Regarding the more detailed case summaries, Lillian Randolph and Sheila Collins are two prime examples of Ms. Bowers’ attempts to claim “authorship” of a cold case page that existed long before she arrived.
- Lillian Randolph – I’d already had a more condensed version of Lillian’s case listed, and Lillian’s granddaughter sent me numerous photos to include on the page, which I then uploaded into ICC’s “Media” files. It was one of the first cases Ms. Bowers wanted to further explore, and I provided to her all the case information I had on file (as well as the photos). Ms. Bowers rewrote the article, changed the byline to her name, and is now demanding I remove Lillian Randolph’s page from the website.

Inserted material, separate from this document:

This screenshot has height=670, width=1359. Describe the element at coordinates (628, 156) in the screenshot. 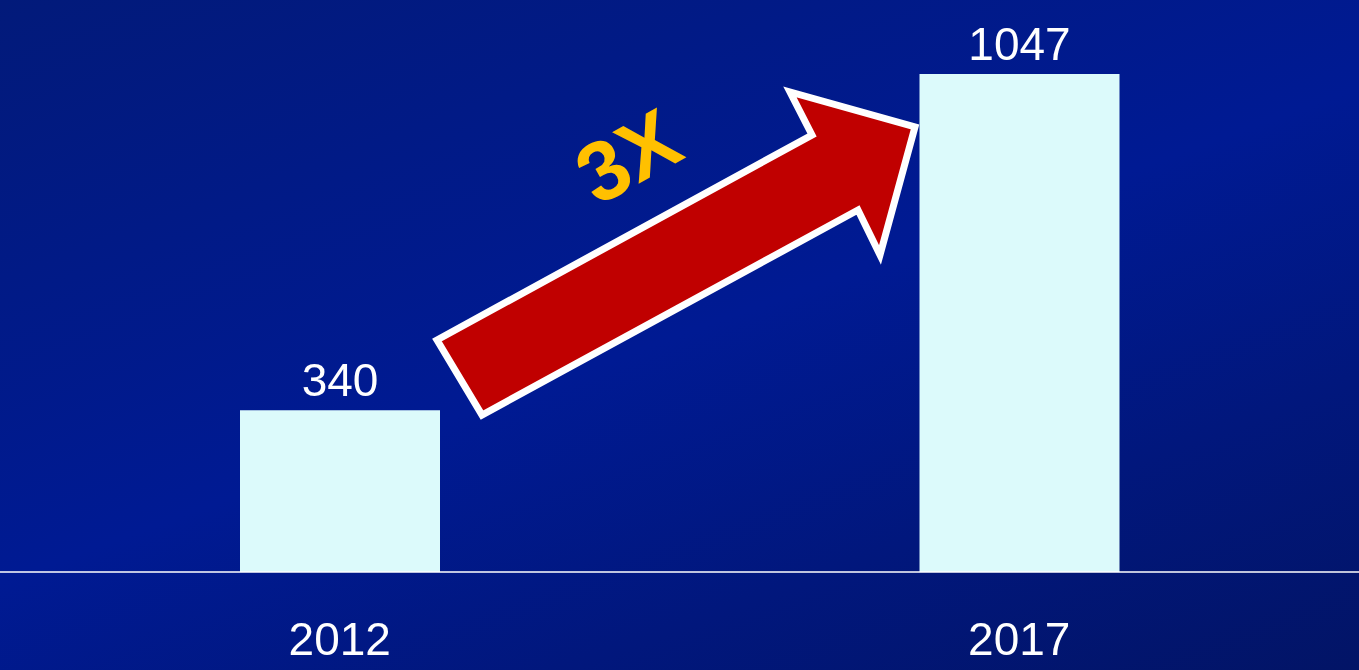

I see `annotation: 3X` at that location.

- Sheila Collins – I’d already published a regular case summary for murdered Iowa State University co-ed, Sheila Collins. When I discovered Ms. Bowers was working on a book about the case and had a special interest in Sheila, I told her if she wanted to rewrite the case summary and expand on it and then put her name on it instead of mine, I’d have no problem with that. She went ahead and did so. Now, Ms. Bowers is demanding I remove Sheila’s entire case summary from the website. (Intuition? We’re last on the mail route, usually receiving our mail between 3:30 and 4:00 p.m. The morning of Wednesday, July 1, I’d gone back to my original case summary for Sheila — which I had stored as an html page in my DreamWeaver application — and redid the page with my own case summary. Later that afternoon, I received the attorney’s packet. Yes, everything is time stamped. Gotta love technology.)
On Ms. Bowers’ parasite website (which will be shut down shortly — that paperwork is already in progress), she continues to insist that the only glory she seeks is for the victims. Perhaps I am simply obtuse, but a flood of actions she’s already taken speaks volumes to the contrary. Her outbursts over what she referred to as “Drive-by mentions” of her in newspaper articles raises yet other “thou doth protest too much” flags.

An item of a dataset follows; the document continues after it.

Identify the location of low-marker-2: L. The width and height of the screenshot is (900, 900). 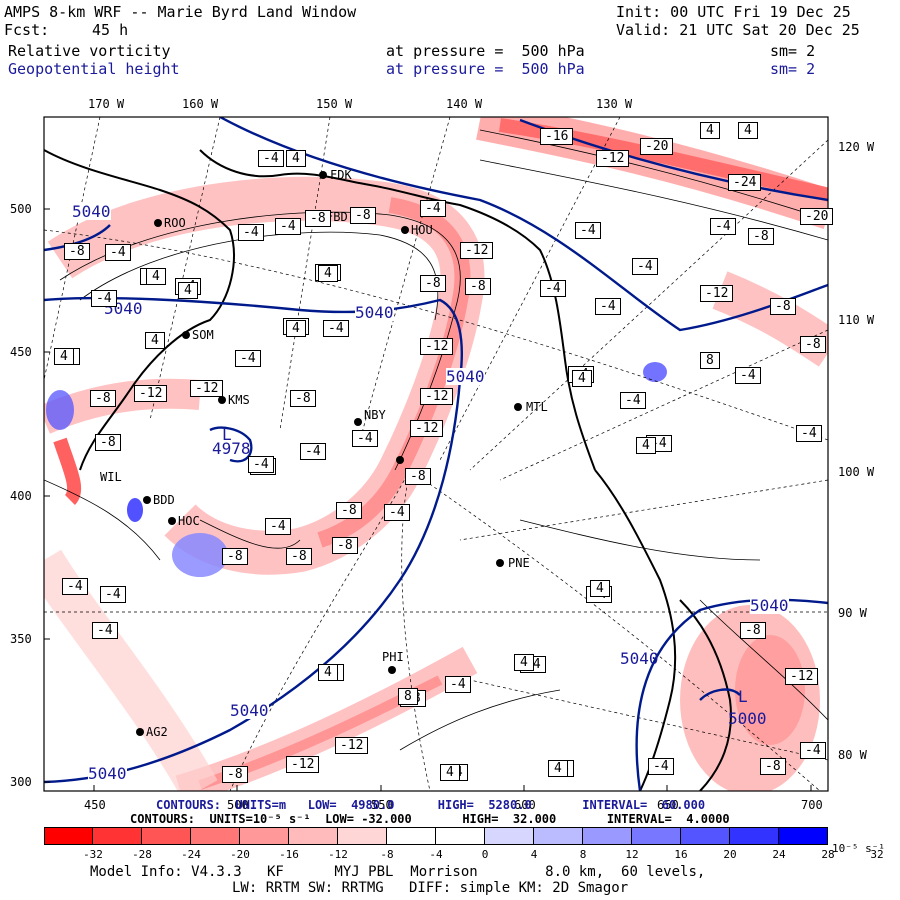
(227, 434).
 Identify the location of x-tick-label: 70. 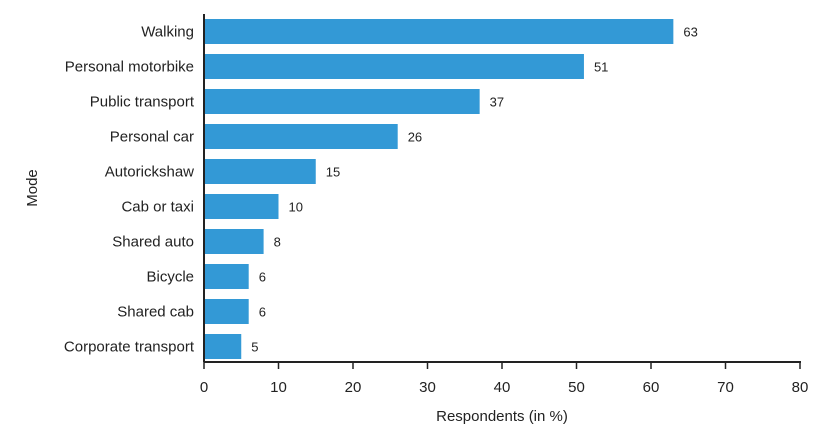
(726, 388).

I’d like to close by saying that terminating Ms. Bowers was still one of the hardest things I’ve ever had to do in my life. I knew she could bully, but I’d still considered her my friend. I’ve had an extremely difficult time dealing with her betrayal. Some close friends had warned me nearly a year ago, but perhaps I just didn’t want to see it, believe it. I’d simply trusted her.
Not that very long ago, when she and I were still Facebook friends, she’d posted a little image that read: “Trust No One.”
’nuff said.
Thanks to all who’ve helped make Iowa Cold Cases what it is today, and rest assured, your loved one’s case will not leave the ICC website without a fight.